Il Prof. Alessio Rauti, docente di Diritto pubblico e Direttore del CERIC (Centro di Ricerche sulla Cittadinanza) dell’Università Mediterranea, ha tenuto una lezione presso l’ISFPS Mons. A. Lanza sul tema delle leggi sulla cittadinanza.

Il progetto di legge c.d. sullo ius soli approvato dalla Camera alla fine del 2015, purtroppo non è stato poi votato al Senato prima della conclusione della legislatura. Pertanto è rimasta in vigore la l. n. 91/1992.

Dal punto di vista formale la cittadinanza è intesa come un doppio legame, verticale (tra cittadino e Stato) e orizzontale (tra componenti del corpo politico). Ogni Stato può scegliere i criteri di acquisizione che preferisce, con il solo limite stabilito dal diritto internazionale di evitare casi di apolidia, e la scelta può dipendere da diverse ragioni: politiche, demografiche, economiche… Tali criteri possono inoltre cambiare all’interno di uno stesso Stato: esemplare il caso della Bolivia che, fino al 2009, prevedeva il sistema dello ius sanguinis “su richiesta” (se un figlio di genitori boliviani nasceva all’estero, costoro potevano richiedere che divenisse cittadino boliviano), ma poiché molti emigrati non lo richiedevano (e i figli nati apolidi divenivano cittadini dello Stato estero) è stato poi introdotto lo ius sanguinis “automatico”.

Nello Stato di Malta la cittadinanza può essere addirittura ottenuta dietro pagamento (c.d. cittadinanza “mercatoria”), e ciò svuota il concetto stesso del suo valore identitario. Negli Stati Uniti, per ragioni storiche (XIV emendamento approvato dopo la guerra di secessione a garanzia dei diritti degli schiavi), vige lo ius soli “puro” (condizione unica è la nascita nel territorio dello Stato). In Inghilterra, Germania e Francia vige uno ius soli “temperato”: almeno uno dei genitori del minore straniero deve aver risieduto legalmente nel territorio per un numero di anni prestabilito o avere un permesso di lungo soggiorno. In questo caso si tiene conto dell’avvenuta integrazione del nucleo familiare.

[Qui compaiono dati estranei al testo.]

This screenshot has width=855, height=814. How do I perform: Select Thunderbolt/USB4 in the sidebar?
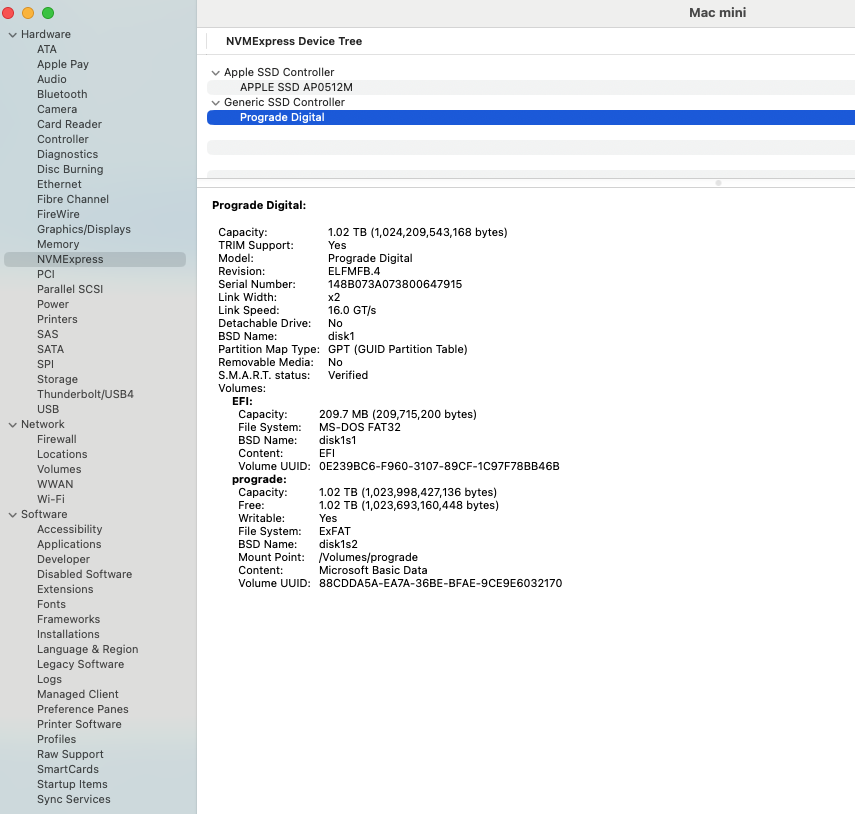[85, 394]
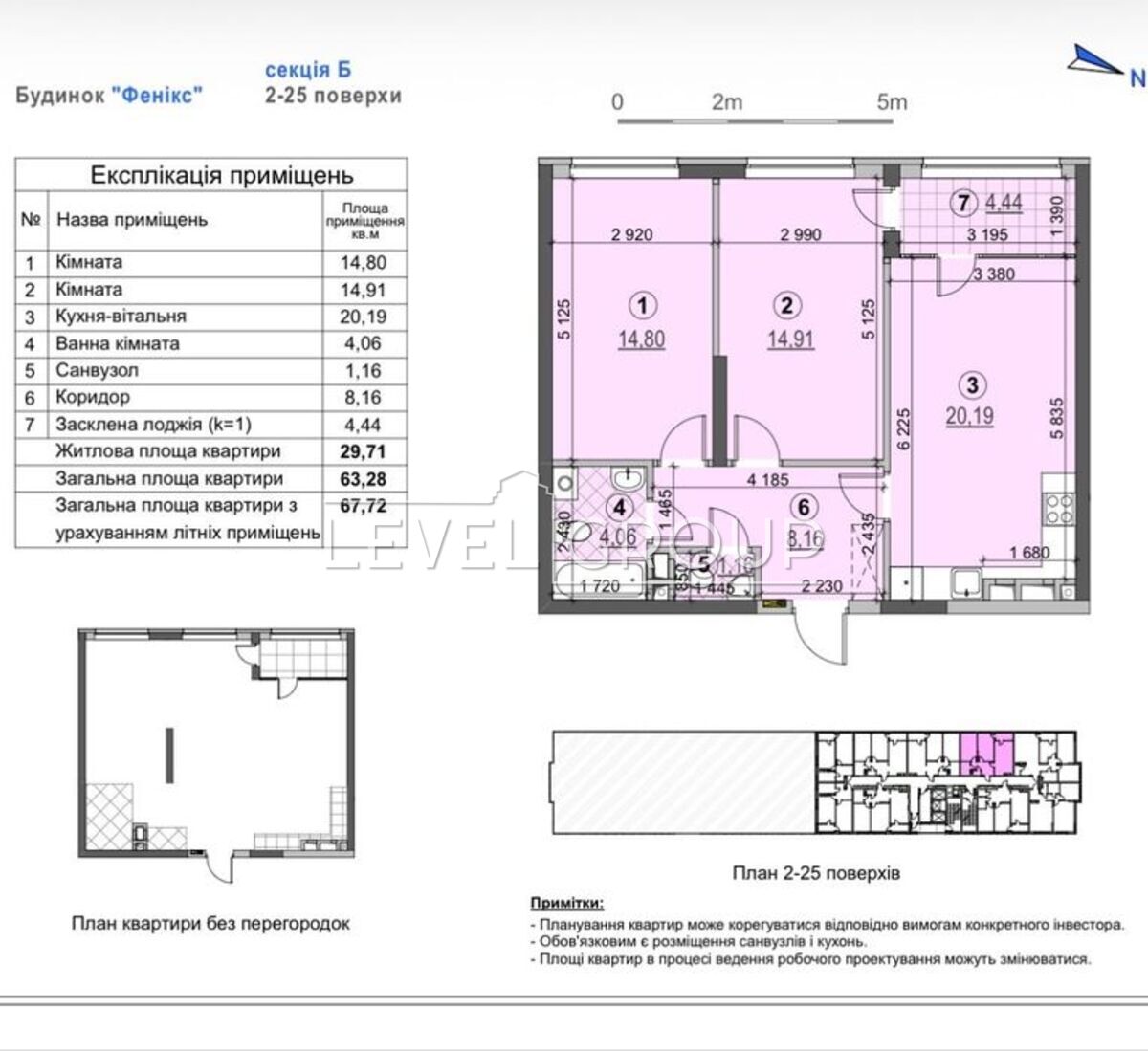Select the circled number 2 room marker
Viewport: 1148px width, 1051px height.
pos(787,305)
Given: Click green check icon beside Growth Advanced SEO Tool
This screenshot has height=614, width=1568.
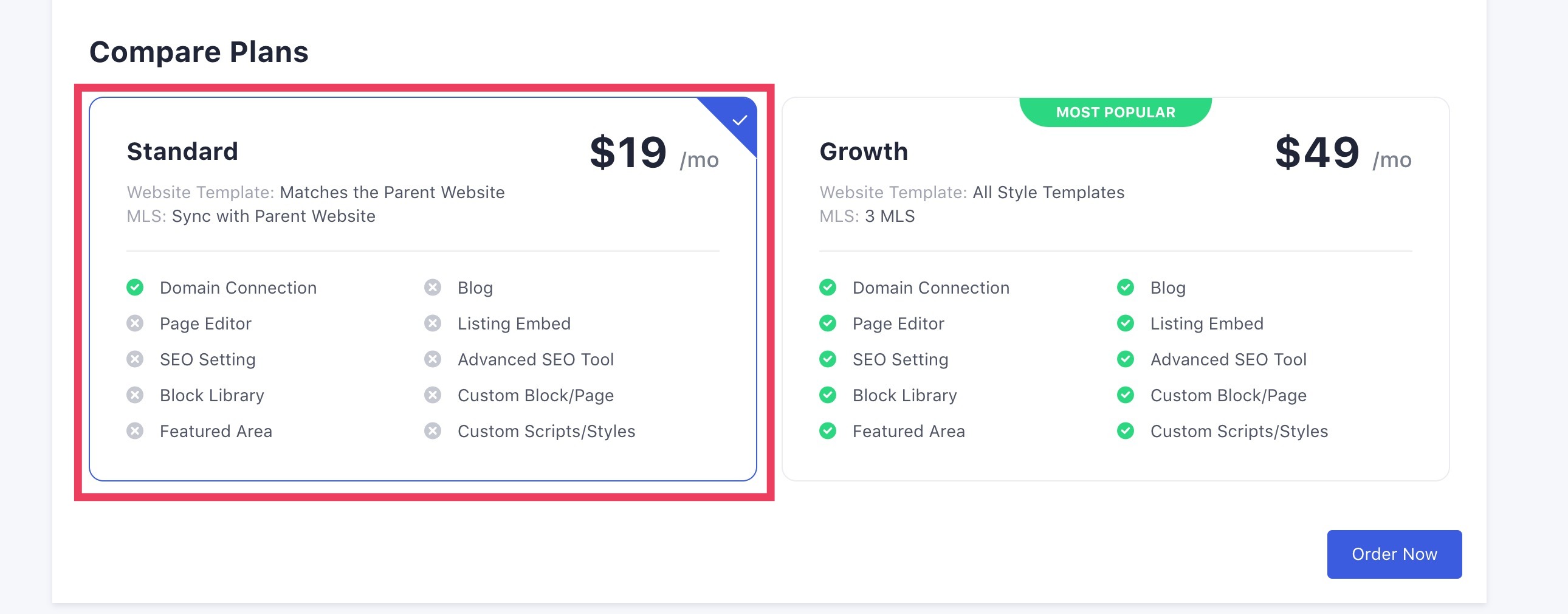Looking at the screenshot, I should tap(1126, 359).
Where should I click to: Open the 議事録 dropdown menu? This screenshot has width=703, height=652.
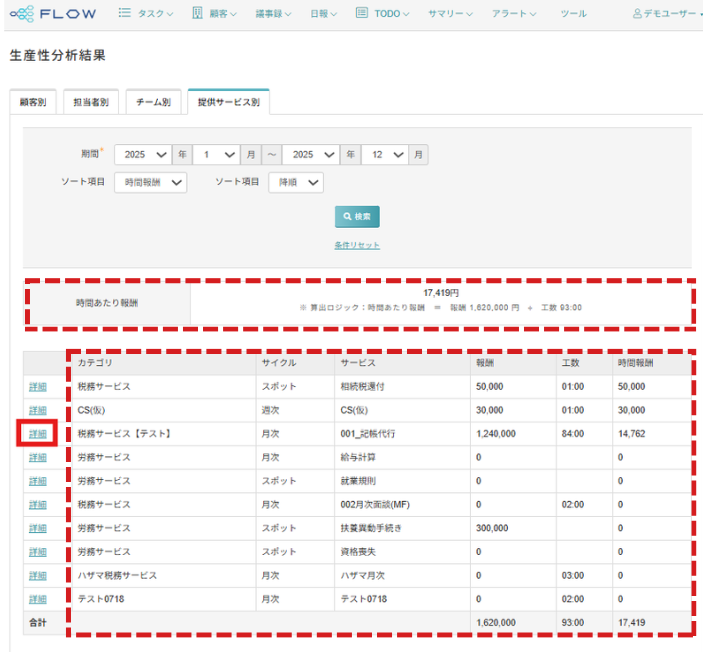282,14
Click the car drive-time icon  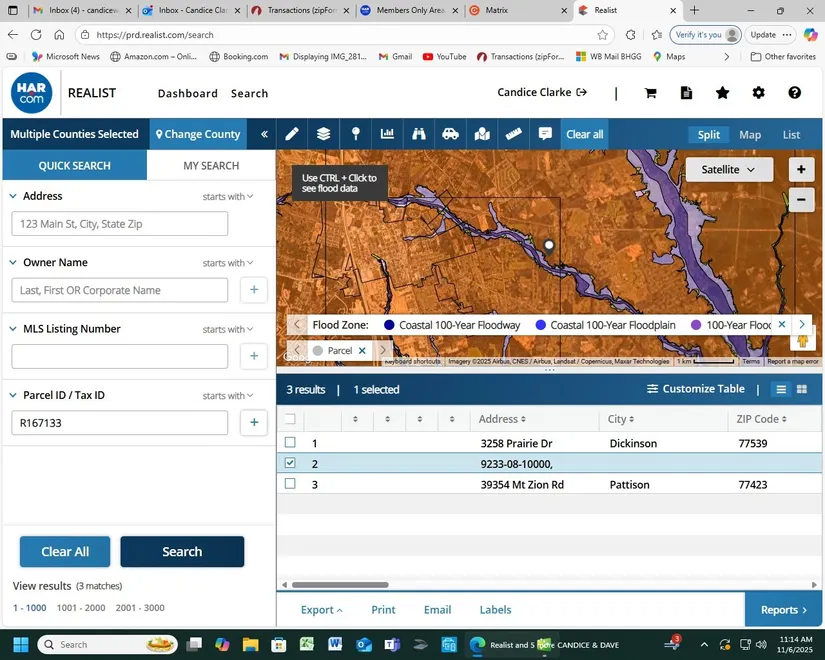pos(450,134)
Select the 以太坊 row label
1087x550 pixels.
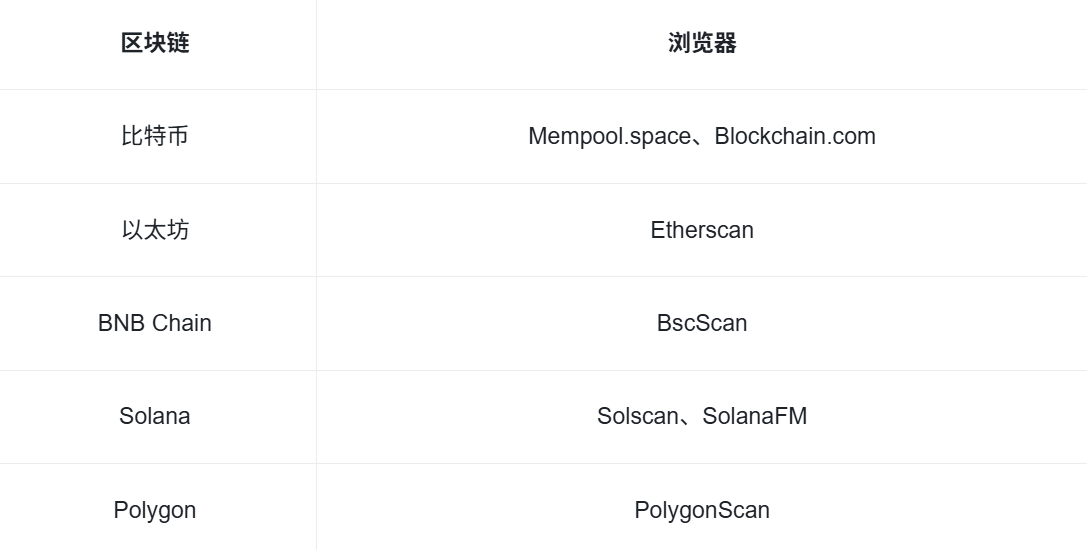pyautogui.click(x=155, y=230)
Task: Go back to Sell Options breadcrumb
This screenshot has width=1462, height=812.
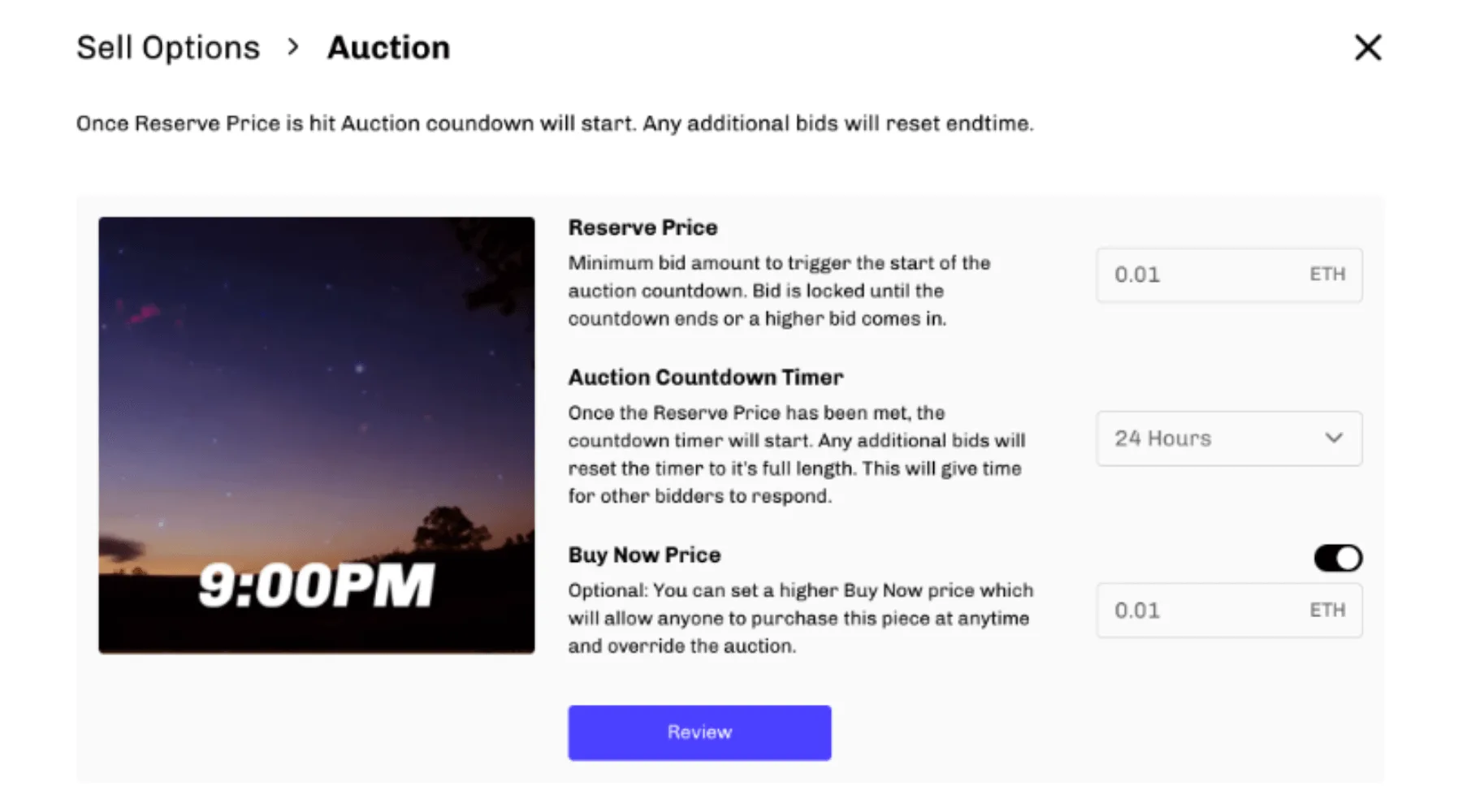Action: click(168, 48)
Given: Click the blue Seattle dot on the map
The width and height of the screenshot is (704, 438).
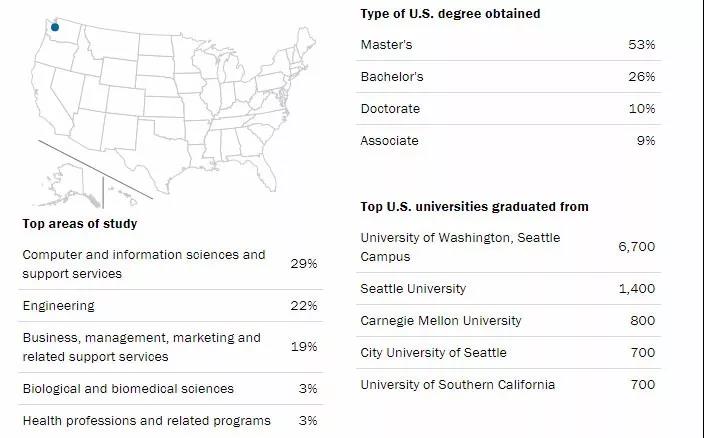Looking at the screenshot, I should [x=55, y=27].
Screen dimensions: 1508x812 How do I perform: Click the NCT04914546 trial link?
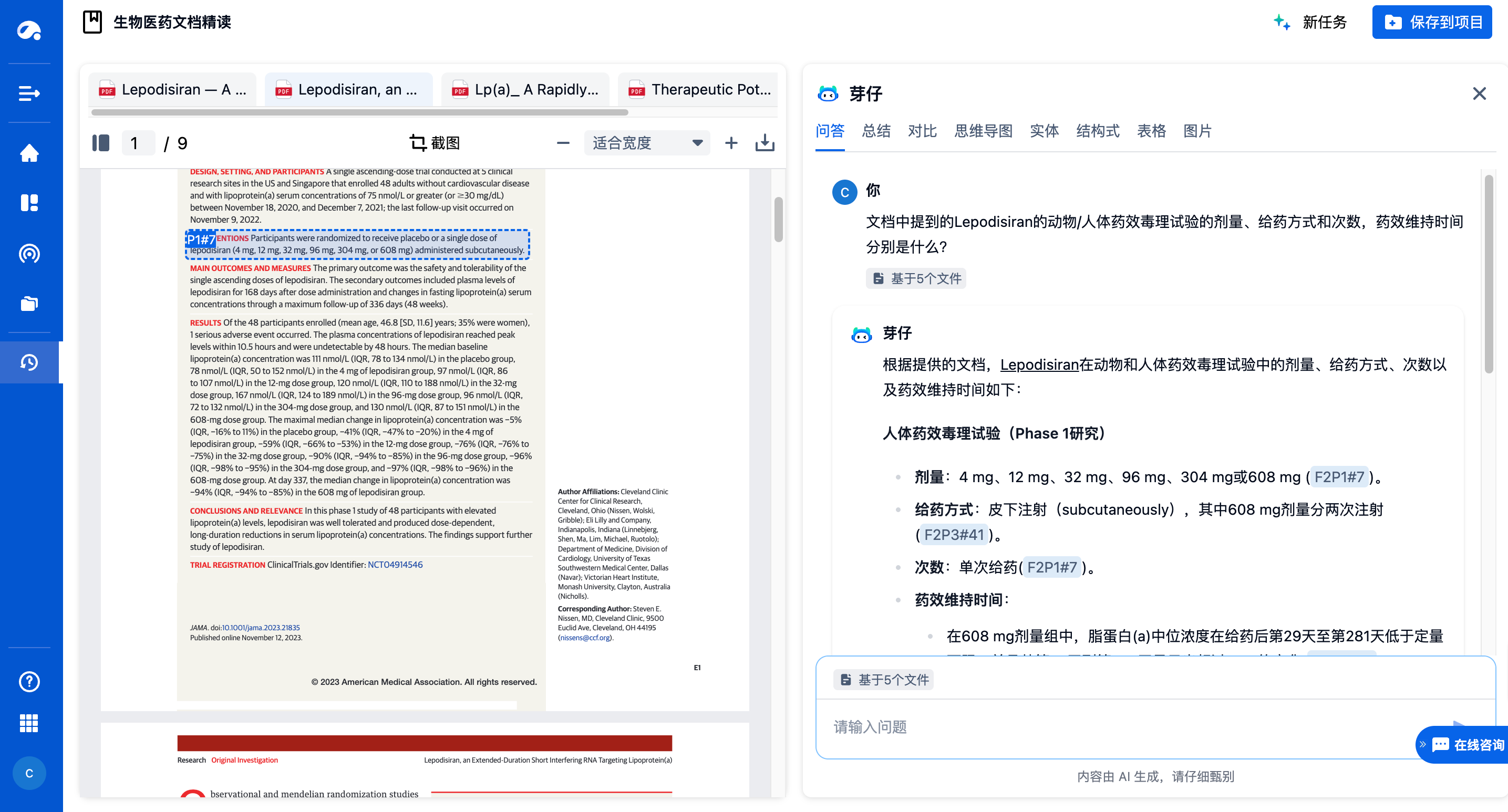click(395, 565)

Nel 1948, la Costituzione italiana introdusse il divieto di privazione della cittadinanza per motivi politici (art. 22). A differenza della precedente legge del 1912 che teneva conto della fase di emigrazione dal Paese (confermava il criterio dello ius sanguinis e prevedeva un periodo di residenza di almeno 5 anni), la legge attualmente in vigore sembrò già inadeguata al momento della sua promulgazione, poiché l’Italia era già un Paese di immigrazione. Essa stabilisce tra l’altro che la cittadinanza italiana può essere concessa allo straniero che risiede legalmente da almeno 10 anni nel territorio della Repubblica o allo straniero nato in Italia che vi abbia risieduto legalmente e senza interruzioni fino alla maggiore età e la richieda entro un anno da quella data. Se il minore nato in Italia non può dimostrare la sua residenza continuativa e legale (cioè non clandestina) non ottiene dunque la cittadinanza italiana. Al fine di salvaguardare il diritto alla salute, esiste tuttavia un’anagrafe temporanea per gli stranieri irregolari per l’accesso alle cure urgenti ed essenziali.

L’ultimo progetto di legge – complesso e qui non riassumibile – avrebbe introdotto diverse nuove modalità di acquisto: in particolare, fra l’altro, uno ius soli temperato sul modello inglese e uno ius culturae che prevedeva l’obbligo, per lo straniero nato in Italia o entrato nel Paese entro i 12 anni, di frequentare regolarmente uno o più cicli di istruzione per almeno 5 anni. L’istanza di “apertura” è nata perché in Italia ci sono più di un milione di minori stranieri di cui oltre settecentomila nati nel nostro Paese, che ormai frequentano le scuole.

Come ha ricordato il Prof. Rauti, in ogni caso va fatta una scelta di fondo: considerare l’idea di cittadinanza come tappa “iniziale” di un processo di integrazione o come momento “finale” di un’integrazione già avvenuta. Ovviamente, a seconda della scelta fatta, cambia tutto.